▸ YOUR ASSIGNMENT:
The answer must be an exact copy of the lines from the one containing "Given: Reply to the tweet with 4 replies" through the last line of the records, with the pictures left out.

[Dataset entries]
+-------+
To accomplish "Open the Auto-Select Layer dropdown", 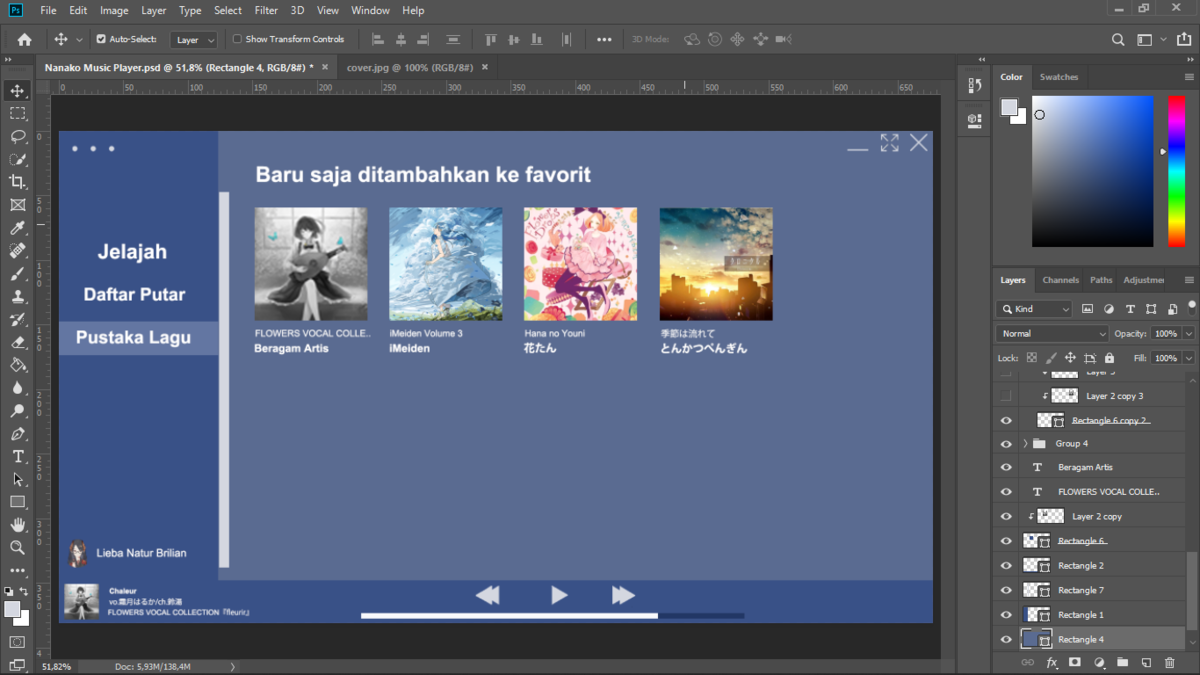I will (x=194, y=40).
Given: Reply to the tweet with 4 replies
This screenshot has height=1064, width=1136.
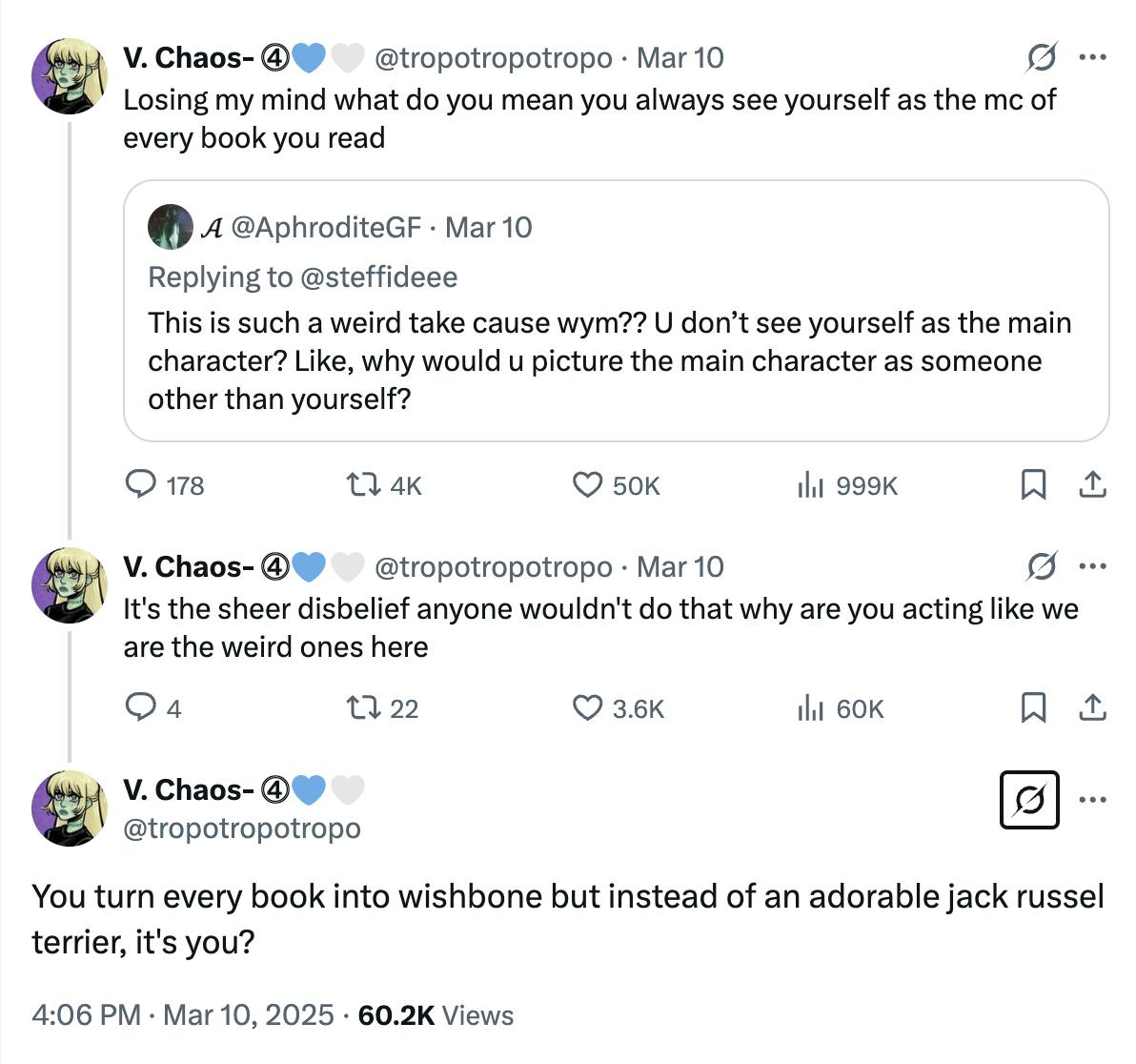Looking at the screenshot, I should click(141, 708).
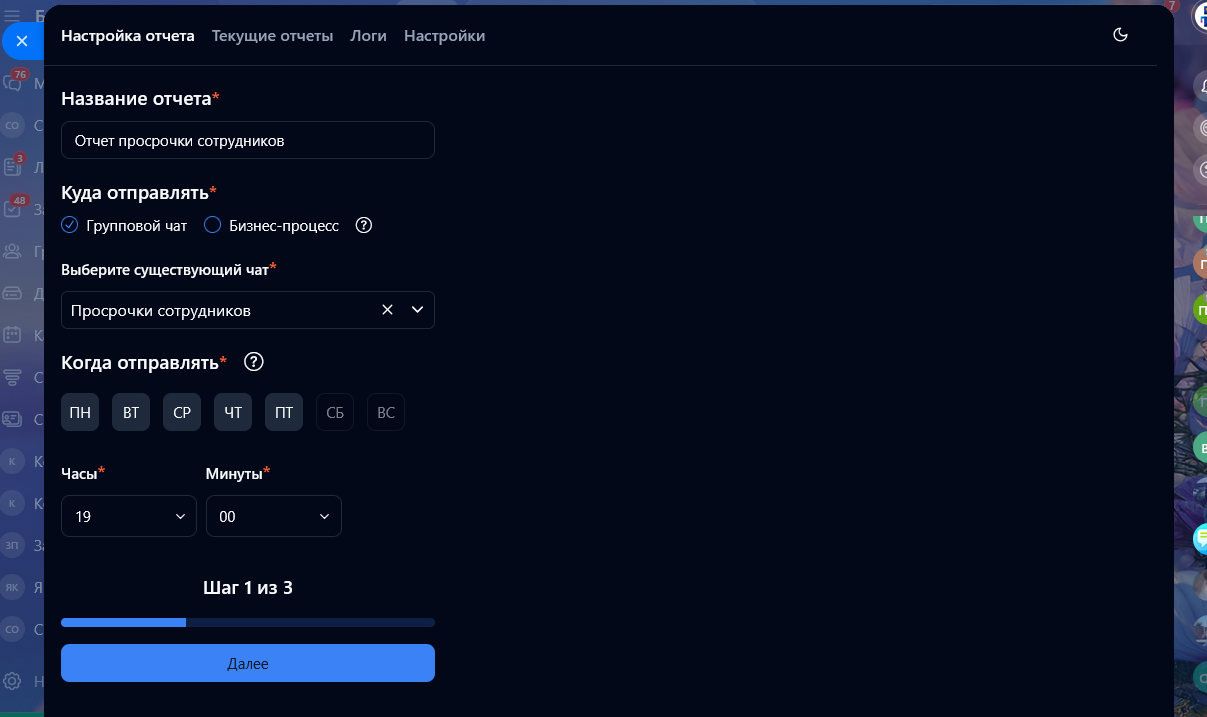
Task: Select the Групповой чат option
Action: (70, 225)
+-------+
▸ TASK RESULT:
Given: Reply to the tweet with 4 replies
This screenshot has height=1064, width=1136.
Looking at the screenshot, I should click(141, 708).
Task: Select the Групповой чат option
Action: (70, 225)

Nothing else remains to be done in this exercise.